Podemos profundizar hasta llegar a lo íntimo de la conciencia individual, lo más secreto y escondido del alma. Ahí está la sindéresis que nos dice que hay que hacer el bien y rechazar el mal. Es algo puesto por Dios en la naturaleza humana. Este sentido natural o sentido común se enriquece con la cultura cristiana de los pueblos que la tenemos, como el español y el peruano. Y esa cultura cristiana, que está en la base de la formación cívica de estas naciones, dice que debemos amar al prójimo como a uno mismo. Esta simple frase nos lleva a respetar el uso de la mascarilla y a dejar dos metros entre uno y otro en la cola del banco, del mercado o del autobús.

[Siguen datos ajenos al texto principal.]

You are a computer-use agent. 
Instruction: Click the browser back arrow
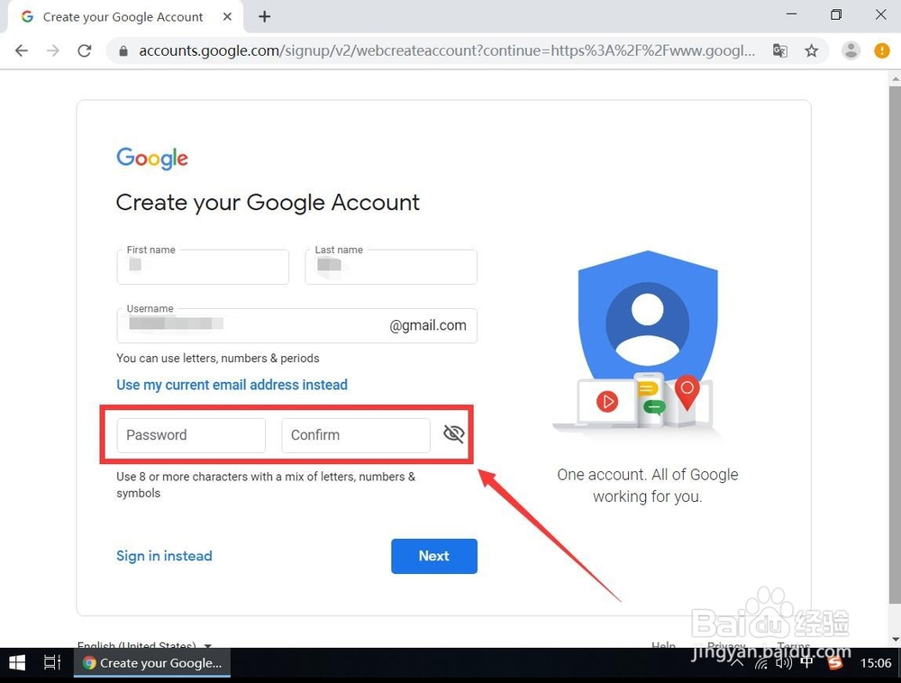pos(22,50)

Así, podría suponerse que a Corea del Sur y a Alemania les ha ido bien porque sus habitantes son disciplinados, mientras que al Perú y a España nos ha ido mal porque no lo somos. Observando esa comparación podemos pensar que no se trata solamente de obediencia o desacato, sino también de fortaleza o cansancio. Es un hecho que los pueblos del mundo se están cansando de medidas coercitivas a la libertad individual, y que asimismo la mayor parte de las familias se están quedando sin recursos económicos para subsistir encerrados en sus casas.
Ante tal panorama, la inteligencia, la voluntad y la afectividad de las personas y de los pueblos deben superar el aburrimiento cósmico del encerramiento social. Porque no podemos volver a la ley de la selva, que no es otra cosa que dejar de lado la obediencia a la ley, a pesar de las limitaciones, incompetencias, carencias y corrupción de la administración del Estado.
No podemos justificarnos echándole la culpa a las autoridades de nuestro comportamiento personal. Siempre tenemos como ‘tribunal constitucional’ de nuestra conducta personal a la conciencia individual, limpia de deformaciones ideológicas y fiel al sentimiento cristiano de la vida. Una vez libre por el cumplimiento de las normas, una vez rendidos ante la justicia humana por defectuosa que sea, tendremos paz en la conciencia. Esa es la riqueza que necesitamos ahora, paz ética. No es vano, otro adagio clásico reza: Si vis pacem, cole iustitiam, si quieres la paz, cultiva la justicia.
En la vida de relación entre los hombres, el pensar en el otro al obedecer una ley, por repugnante que sea, en el día a día, tiene por lo menos dos valores humanos: el ejercicio de la virtud de la humildad, que tanto enaltece; y el ejercicio de la solidaridad, que va más allá de la justicia, fortaleciendo la paz social.